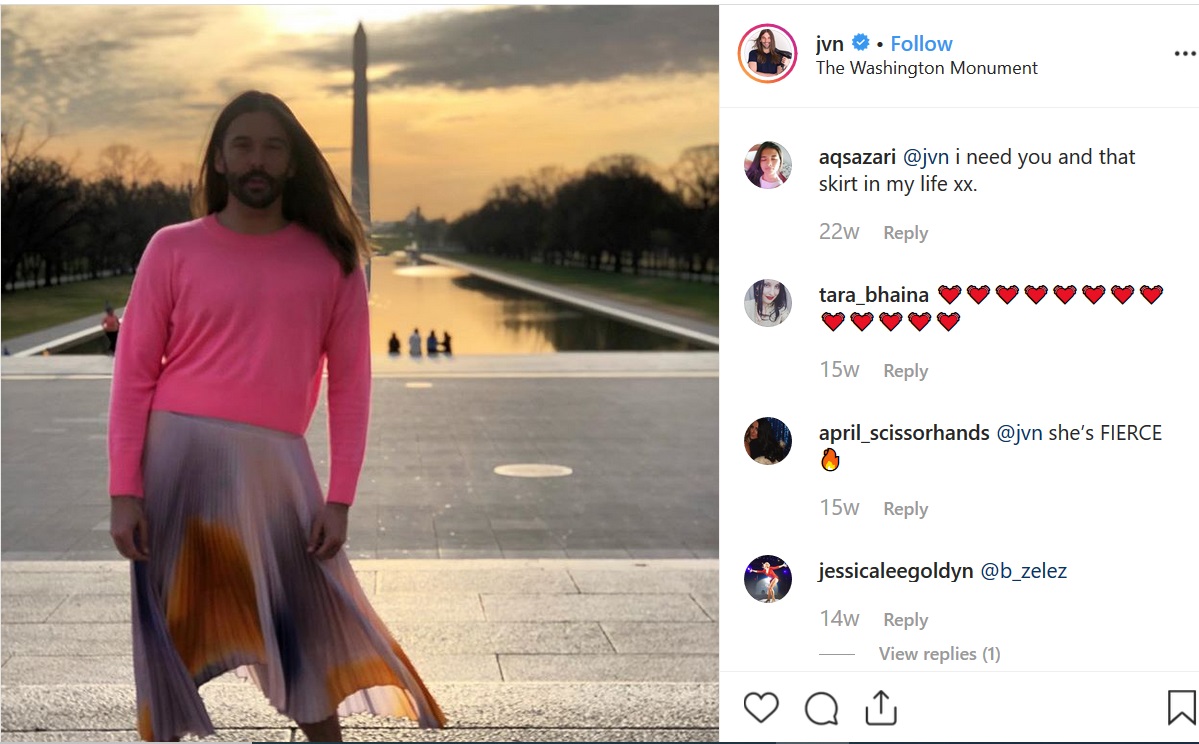Reply to april_scissorhands' comment
Image resolution: width=1199 pixels, height=744 pixels.
tap(905, 509)
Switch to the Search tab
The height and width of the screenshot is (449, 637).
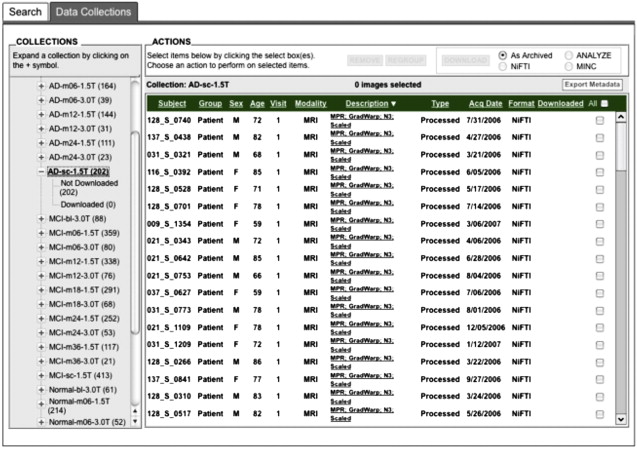[x=25, y=12]
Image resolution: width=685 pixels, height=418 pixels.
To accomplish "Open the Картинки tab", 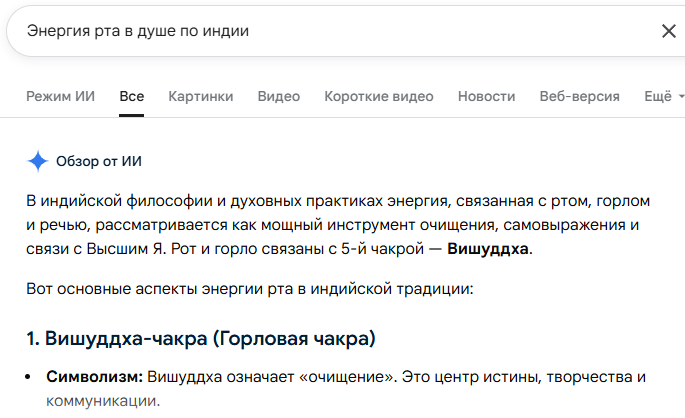I will [x=201, y=97].
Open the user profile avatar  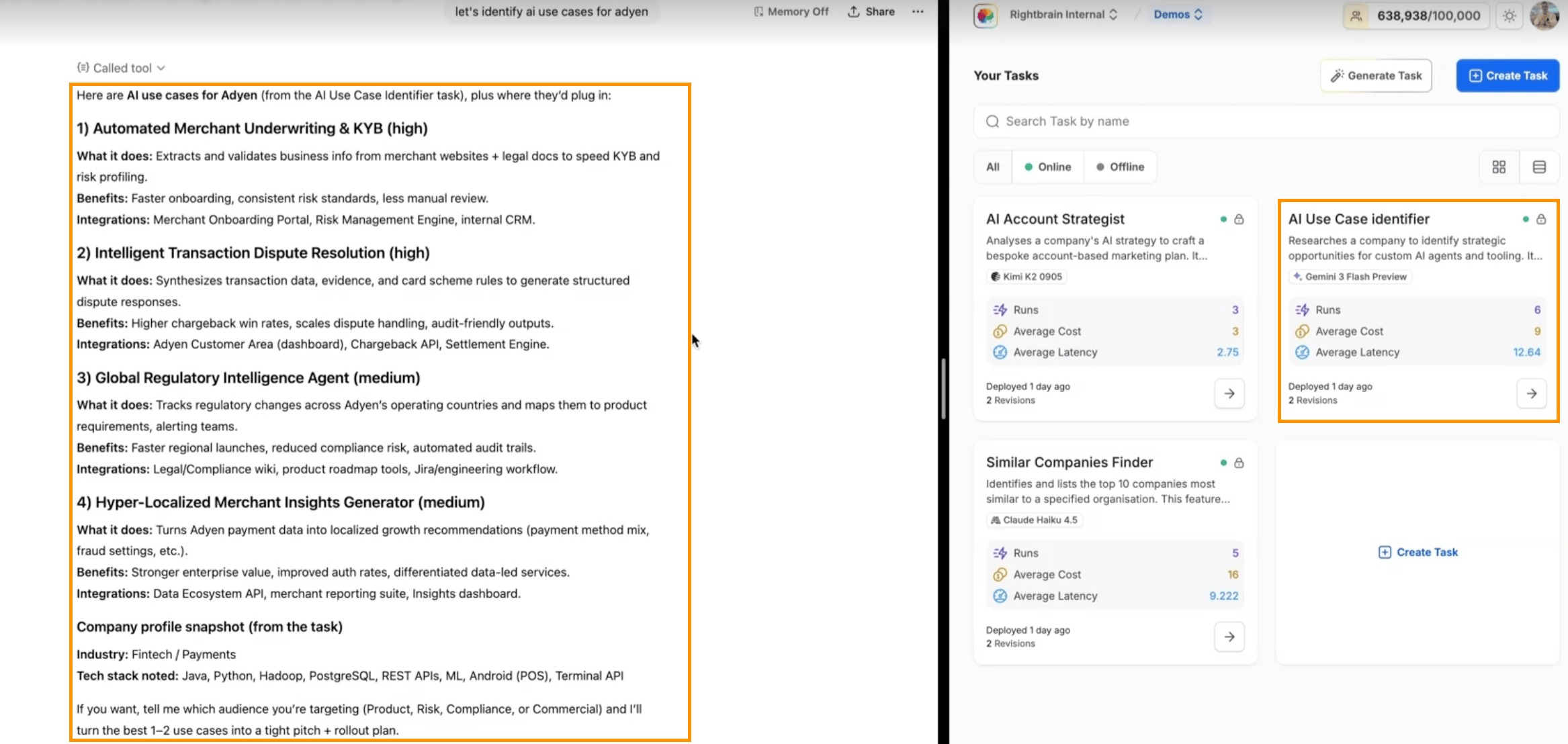pos(1544,15)
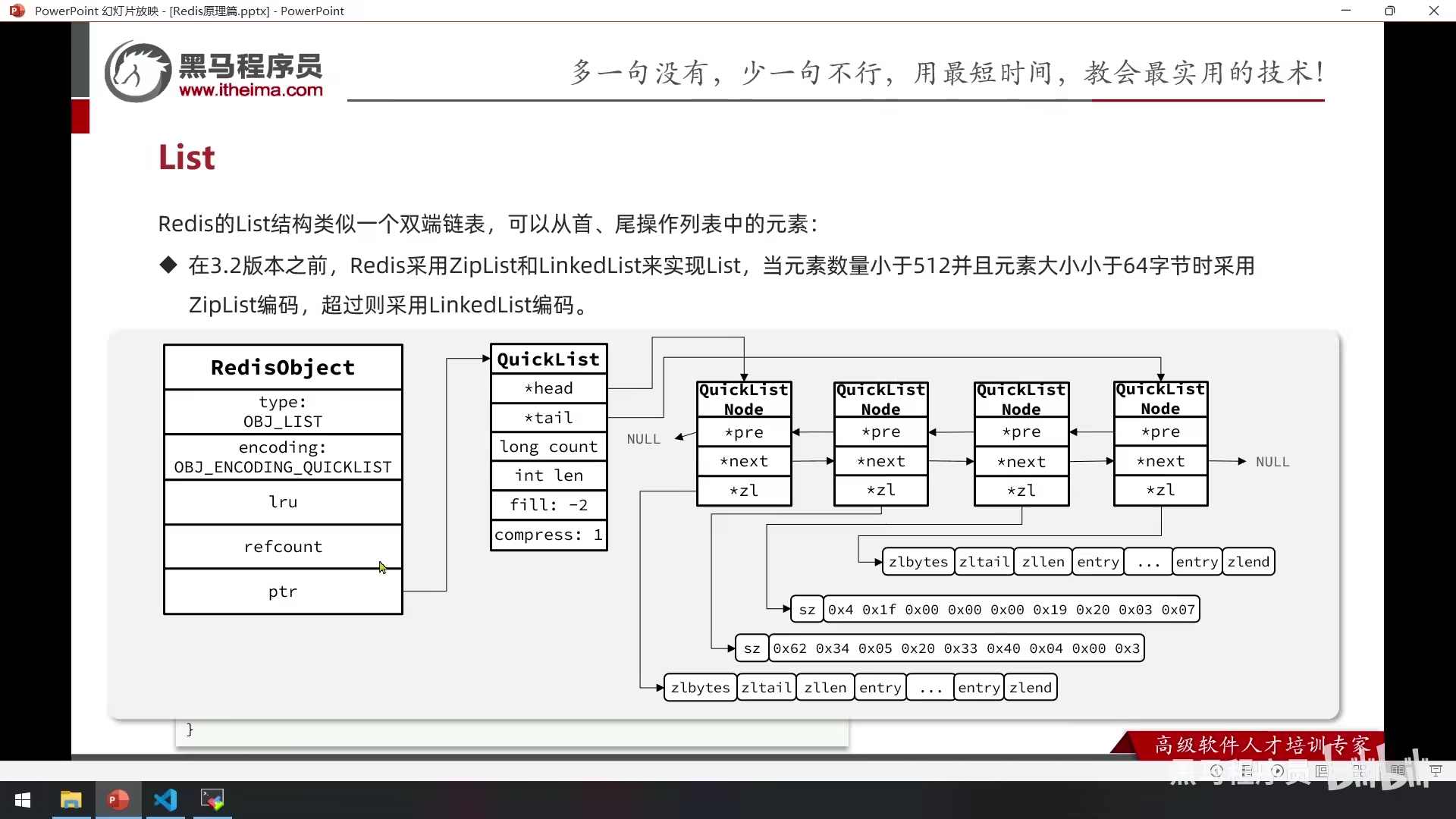Switch to Normal view icon
1456x819 pixels.
(x=1322, y=770)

◆ **WHAT YOU WILL DO**
Pull out each line of the material that contains the string "width".

◆ **RESPONSE**
Image resolution: width=1199 pixels, height=744 pixels.
The height and width of the screenshot is (449, 637).
Image resolution: width=685 pixels, height=418 pixels.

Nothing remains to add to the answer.